In general, you don't want to wire a name or address into gear that you don't
directly control without the owner's permission.  If you do get their
permission, you want to set things up so that they can easily and cleanly
revoke that permission.  This holds for things like anti-spam black lists as
well as NTP servers.

One way to revoke permission is to insert a layer of indirection in the DNS,
a cname.  Deleting that cname (or the landing name) breaks things and stops
the traffic.  (It may shift the load to the DNS servers.)

The wikipedia page on NTP abuse is very good.
  https://en.wikipedia.org/wiki/NTP_server_misuse_and_abuse
I think Dave Plonka's writeup should be required reading for any computer
science degree.

On top of all that, the connectivity is only good if you are located near the
servers.

We may want to just use the NTP Pool (and get a vendor code which addresses issue Hal mentions).  That should be good enough for sanity checking.
Something like:
server 0.ntpsec.pool.ntp.org
server 1.ntpsec.pool.ntp.org
server 2.ntpsec.pool.ntp.org (this one will also support IPv6)

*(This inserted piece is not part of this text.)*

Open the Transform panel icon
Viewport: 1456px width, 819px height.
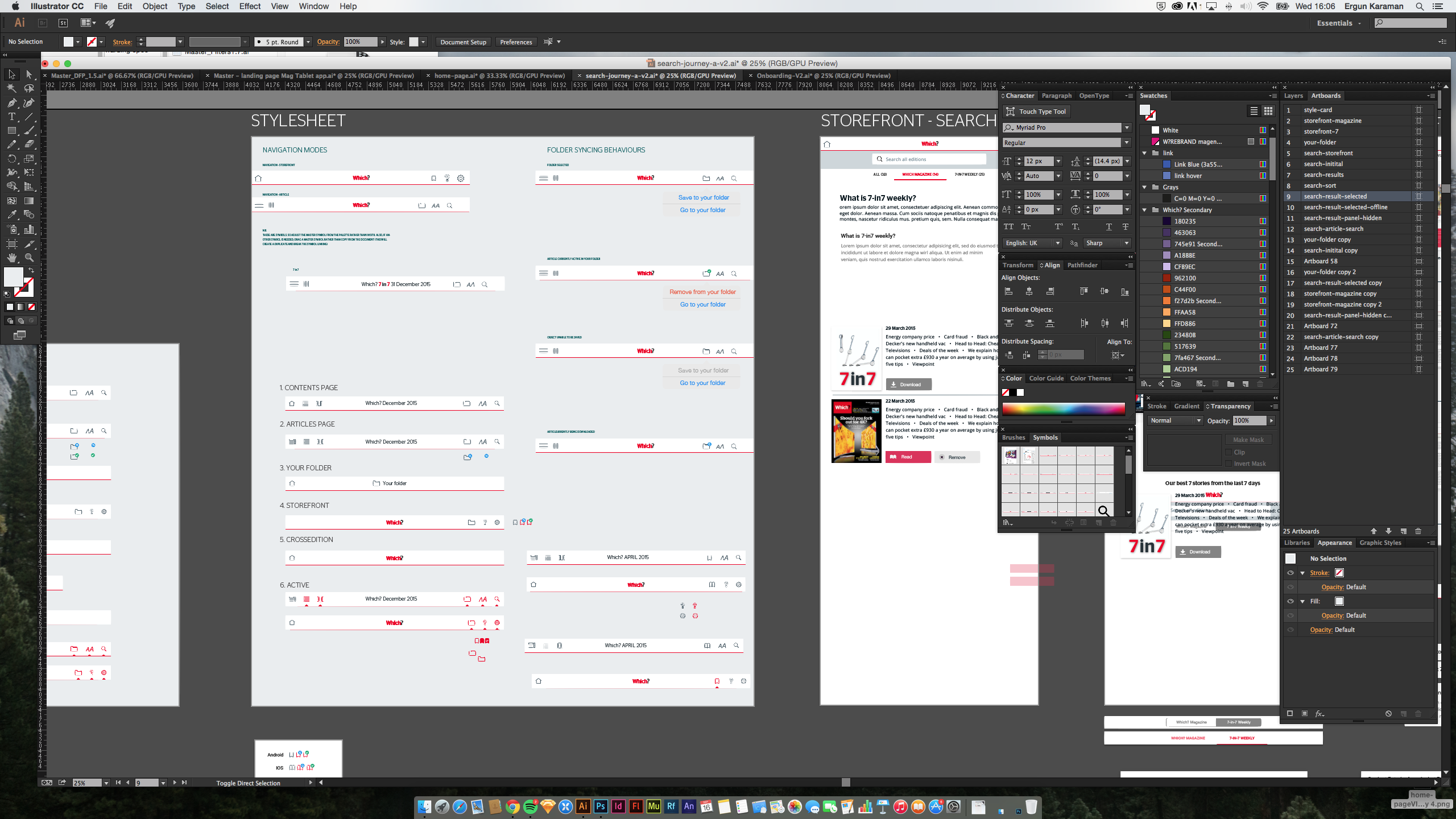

We could also mention that the ntpsec could be replaced with their region (us, europe, ...).
 

> GPS Serial data reference (NTP0) [Second one]
  NTP0 => NTP1

> Internet time servers

There is no section of the ntp.conf labeled "Internet time servers"

Your ntp.conf doesn't enable any logging.


> # ntpsec/build/main/ntpq/ntpq -p

The printout doesn't match the ntp.conf you just described.  It's still using
4 pool servers.

> # cp pinup /usr/local/bin
What's "pinup"?  Where did it come from?

'pinup' is downloaded by the automated script.  Also, in that script, it is expected to be in the directory above the 'ntpsec' directory with 'ntp.conf' which doesn't quite match the manual instructions.


I stopped after copying the text into the correct files and rebooting.

 
> Odroid C2


I'll test this one after verifying the Adafruit HAT against the RPi2 and the RPi3.